The following is cross-posted at www.StopETaxes.com.
Last week, the Governors of Hawaii and California vetoed Amazon eTax bills that would unconstitutionally force out-of-state online retailers to become tax collectors. In vetoing the bills, the governors argued they were net tax increases and violated the interstate commerce clause. Additionally, the governors noted that online retailers would terminate contracts with in-state advertisers, as the legislation assumed these business affiliations provided a strong enough "nexus" in the state to force retailers to collect the tax. By simply severing this connection, retailers would no longer be forced to collect the tax.
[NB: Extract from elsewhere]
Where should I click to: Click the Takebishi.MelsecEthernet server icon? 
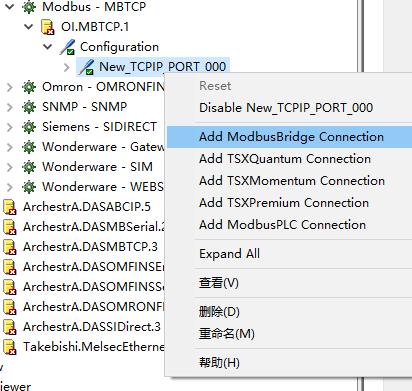(10, 347)
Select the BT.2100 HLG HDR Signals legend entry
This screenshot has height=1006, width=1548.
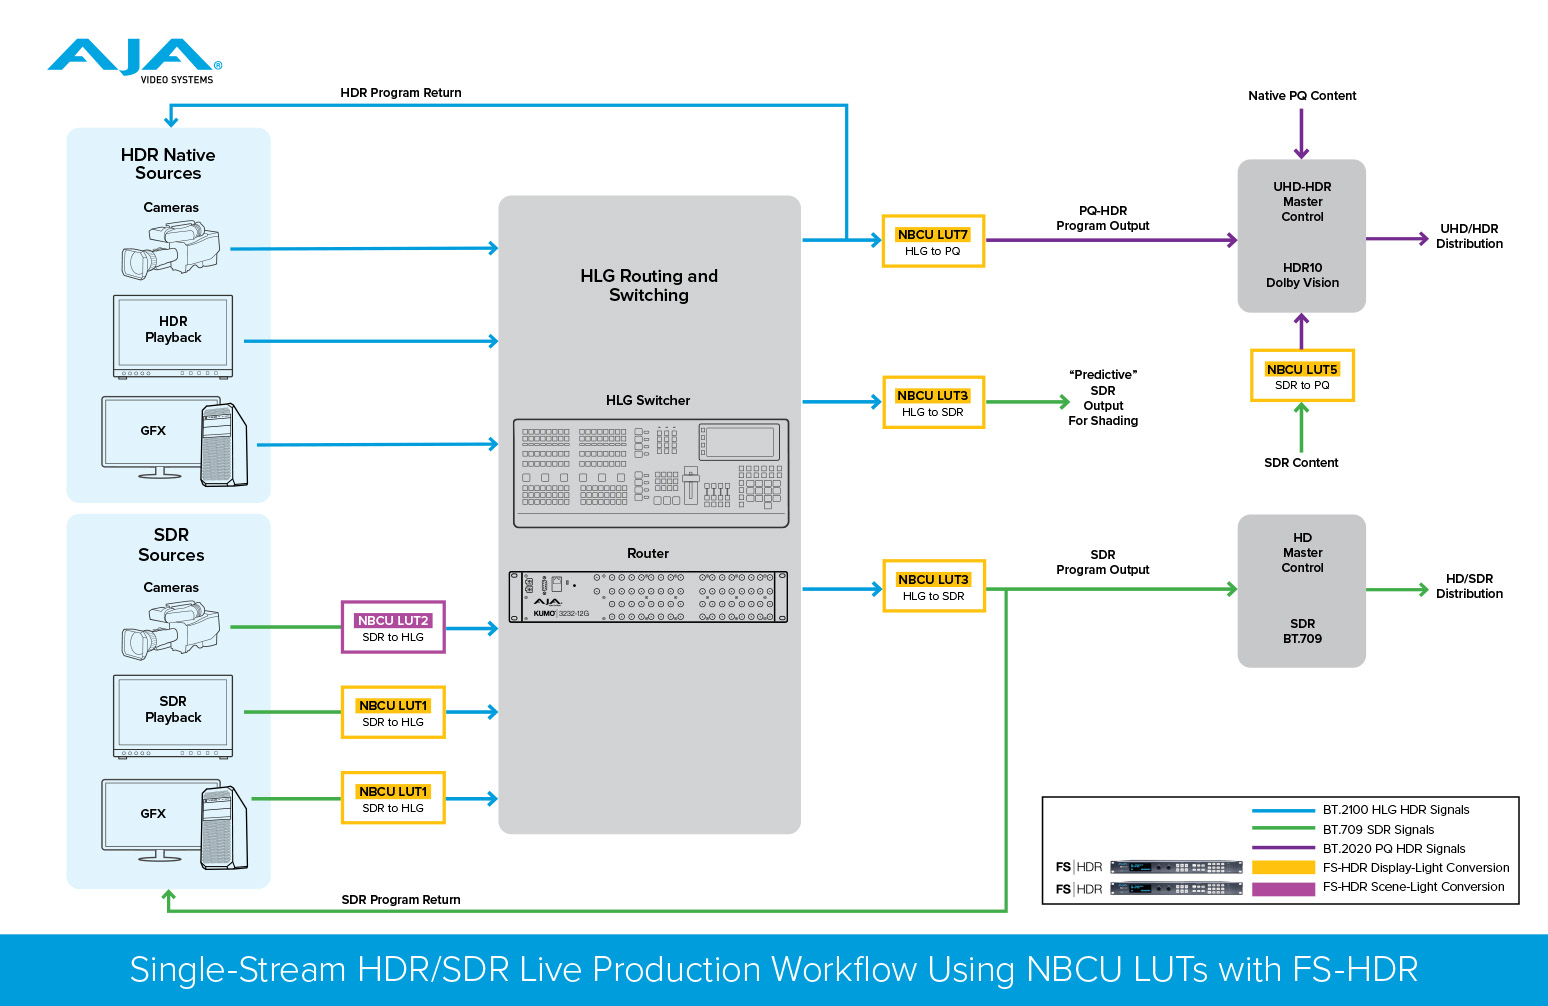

However, Rhode Island lawmakers and the Division of Taxation failed to get the hint. After retailers sent letters to their advertisers and to legislators in Rhode Island stating they would be ending advertising agreements to avoid the unconstitutional law, lawmakers and Gov. Carcieri passed the tax hike as part of the budget anyway. Then, as if completely unaware of what had just happened, the state’s tax collectors showed up late to the party and sent a notice to "a list of the top 100 internet retailers" explaining that they now need to collect the tax. This comes despite the fact that under current law, the Division of Taxation is in charge of collecting tax directly from consumers on purchases made out of state.
Thanks for the courtesy note, Rhode Island Division of Taxation, but the retailers already decided not to do your job for you.
Did policymakers in Rhode Island and the Division of Taxation not get the hint that passing a law in clear violation of the U.S. Constitution and current Supreme Court jurisprudence would cause their own in-state advertisers to lose business? Not only could they have looked to their counterparts in California and Hawaii, but lawmakers in Rhode Island were also informed through press and otherwise that termination of these contracts would occur if the law was passed.
Hawaii and California based advertisers have kept their business thanks to these vetoes, while Rhode Island policymakers simultaneously passed an unconstitutional law and caused in-state companies to lose business. Let this contrast between states be a lesson for other lawmakers around the country.